* [EXERCISE DIRECTIONS]:
The answer should be an exact copy of the lines from the line with "Where should I" through the last line of the entries, and no other lines.

* [EXERCISE DATA]:
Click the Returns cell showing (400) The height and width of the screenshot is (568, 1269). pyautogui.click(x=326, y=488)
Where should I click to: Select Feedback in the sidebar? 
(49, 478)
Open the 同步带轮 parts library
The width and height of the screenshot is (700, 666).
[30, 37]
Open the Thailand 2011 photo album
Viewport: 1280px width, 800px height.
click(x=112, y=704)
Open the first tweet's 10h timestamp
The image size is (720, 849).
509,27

* [OUTPUT]:
Where should I click to: Select Feedback in the sidebar? 
(49, 478)
Open the 同步带轮 parts library
The width and height of the screenshot is (700, 666).
[30, 37]
Open the Thailand 2011 photo album
Viewport: 1280px width, 800px height.
click(x=112, y=704)
Open the first tweet's 10h timestamp
The image size is (720, 849).
509,27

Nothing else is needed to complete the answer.